**Requirement**
Without omitting anything, copy the data exactly.

**Input**
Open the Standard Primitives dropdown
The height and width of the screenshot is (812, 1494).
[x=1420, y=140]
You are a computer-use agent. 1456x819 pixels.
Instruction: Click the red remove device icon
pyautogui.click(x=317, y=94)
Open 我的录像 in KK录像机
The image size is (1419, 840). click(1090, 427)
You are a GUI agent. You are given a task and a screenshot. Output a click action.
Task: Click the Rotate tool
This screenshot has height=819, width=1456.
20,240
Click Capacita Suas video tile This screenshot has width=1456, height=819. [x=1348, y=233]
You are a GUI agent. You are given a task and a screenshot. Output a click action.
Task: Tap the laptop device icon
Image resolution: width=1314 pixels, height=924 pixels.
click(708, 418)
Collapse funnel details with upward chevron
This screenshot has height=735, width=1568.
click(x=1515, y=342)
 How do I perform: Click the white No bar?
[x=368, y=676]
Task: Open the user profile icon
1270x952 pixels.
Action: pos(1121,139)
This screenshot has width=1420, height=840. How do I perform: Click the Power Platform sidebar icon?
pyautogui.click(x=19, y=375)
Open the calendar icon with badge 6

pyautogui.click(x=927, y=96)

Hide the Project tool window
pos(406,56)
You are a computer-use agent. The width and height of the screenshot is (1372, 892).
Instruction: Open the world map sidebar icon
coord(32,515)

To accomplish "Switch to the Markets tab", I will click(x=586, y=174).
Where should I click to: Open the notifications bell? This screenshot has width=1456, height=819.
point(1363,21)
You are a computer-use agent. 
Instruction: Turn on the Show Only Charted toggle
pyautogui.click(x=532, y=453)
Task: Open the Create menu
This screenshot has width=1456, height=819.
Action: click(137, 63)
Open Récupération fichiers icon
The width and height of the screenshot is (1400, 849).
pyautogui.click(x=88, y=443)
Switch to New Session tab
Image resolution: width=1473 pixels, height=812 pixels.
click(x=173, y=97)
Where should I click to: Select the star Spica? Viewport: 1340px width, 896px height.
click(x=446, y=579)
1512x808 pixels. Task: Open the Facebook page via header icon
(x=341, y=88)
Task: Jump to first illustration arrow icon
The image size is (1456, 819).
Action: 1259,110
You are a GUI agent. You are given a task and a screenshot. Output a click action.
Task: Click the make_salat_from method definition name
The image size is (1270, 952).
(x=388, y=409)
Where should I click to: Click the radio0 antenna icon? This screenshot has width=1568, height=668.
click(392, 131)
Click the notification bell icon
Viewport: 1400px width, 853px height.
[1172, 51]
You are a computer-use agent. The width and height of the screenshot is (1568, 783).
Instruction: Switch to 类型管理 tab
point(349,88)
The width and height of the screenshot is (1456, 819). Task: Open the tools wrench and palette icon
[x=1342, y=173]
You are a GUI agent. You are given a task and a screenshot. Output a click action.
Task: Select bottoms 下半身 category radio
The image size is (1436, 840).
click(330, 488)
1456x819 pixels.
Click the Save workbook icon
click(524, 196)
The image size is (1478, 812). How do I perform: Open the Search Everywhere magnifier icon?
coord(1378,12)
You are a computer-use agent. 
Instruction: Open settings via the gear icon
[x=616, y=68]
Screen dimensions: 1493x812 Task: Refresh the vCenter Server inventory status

**Task output**
Open the Standard Primitives dropdown
The height and width of the screenshot is (812, 1494).
[x=1420, y=140]
You are a computer-use agent. 1456x819 pixels.
Instruction: Click the red remove device icon
pyautogui.click(x=317, y=94)
Open 我的录像 in KK录像机
The image size is (1419, 840). click(1090, 427)
You are a GUI agent. You are given a task and a screenshot. Output a click action.
Task: Click the Rotate tool
This screenshot has height=819, width=1456.
20,240
Click Capacita Suas video tile This screenshot has width=1456, height=819. [x=1348, y=233]
You are a GUI agent. You are given a task and a screenshot. Output a click action.
Task: Tap the laptop device icon
Image resolution: width=1314 pixels, height=924 pixels.
click(708, 418)
Collapse funnel details with upward chevron
This screenshot has height=735, width=1568.
click(x=1515, y=342)
 How do I perform: Click the white No bar?
[x=368, y=676]
Task: Open the user profile icon
1270x952 pixels.
Action: pos(1121,139)
This screenshot has width=1420, height=840. How do I perform: Click the Power Platform sidebar icon?
pyautogui.click(x=19, y=375)
Open the calendar icon with badge 6

pyautogui.click(x=927, y=96)

Hide the Project tool window
pos(406,56)
You are a computer-use agent. The width and height of the screenshot is (1372, 892).
Instruction: Open the world map sidebar icon
coord(32,515)

To accomplish "Switch to the Markets tab", I will click(x=586, y=174).
Where should I click to: Open the notifications bell? This screenshot has width=1456, height=819.
point(1363,21)
You are a computer-use agent. 
Instruction: Turn on the Show Only Charted toggle
pyautogui.click(x=532, y=453)
Task: Open the Create menu
This screenshot has width=1456, height=819.
Action: click(137, 63)
Open Récupération fichiers icon
The width and height of the screenshot is (1400, 849).
pyautogui.click(x=88, y=443)
Switch to New Session tab
Image resolution: width=1473 pixels, height=812 pixels.
click(x=173, y=97)
Where should I click to: Select the star Spica? Viewport: 1340px width, 896px height.
click(x=446, y=579)
1512x808 pixels. Task: Open the Facebook page via header icon
(x=341, y=88)
Task: Jump to first illustration arrow icon
The image size is (1456, 819).
Action: 1259,110
You are a GUI agent. You are given a task and a screenshot. Output a click action.
Task: Click the make_salat_from method definition name
The image size is (1270, 952).
(x=388, y=409)
Where should I click to: Click the radio0 antenna icon? This screenshot has width=1568, height=668.
click(392, 131)
Click the notification bell icon
Viewport: 1400px width, 853px height.
[1172, 51]
You are a computer-use agent. The width and height of the screenshot is (1568, 783).
Instruction: Switch to 类型管理 tab
point(349,88)
The width and height of the screenshot is (1456, 819). Task: Open the tools wrench and palette icon
[x=1342, y=173]
You are a GUI agent. You are given a task and a screenshot. Output a click action.
Task: Select bottoms 下半身 category radio
The image size is (1436, 840).
click(330, 488)
1456x819 pixels.
Click the Save workbook icon
click(524, 196)
The image size is (1478, 812). How do I perform: Open the Search Everywhere magnifier icon?
coord(1378,12)
You are a computer-use agent. 
Instruction: Open settings via the gear icon
[x=616, y=68]
Screen dimensions: 1493x812 Task: Refresh the vCenter Server inventory status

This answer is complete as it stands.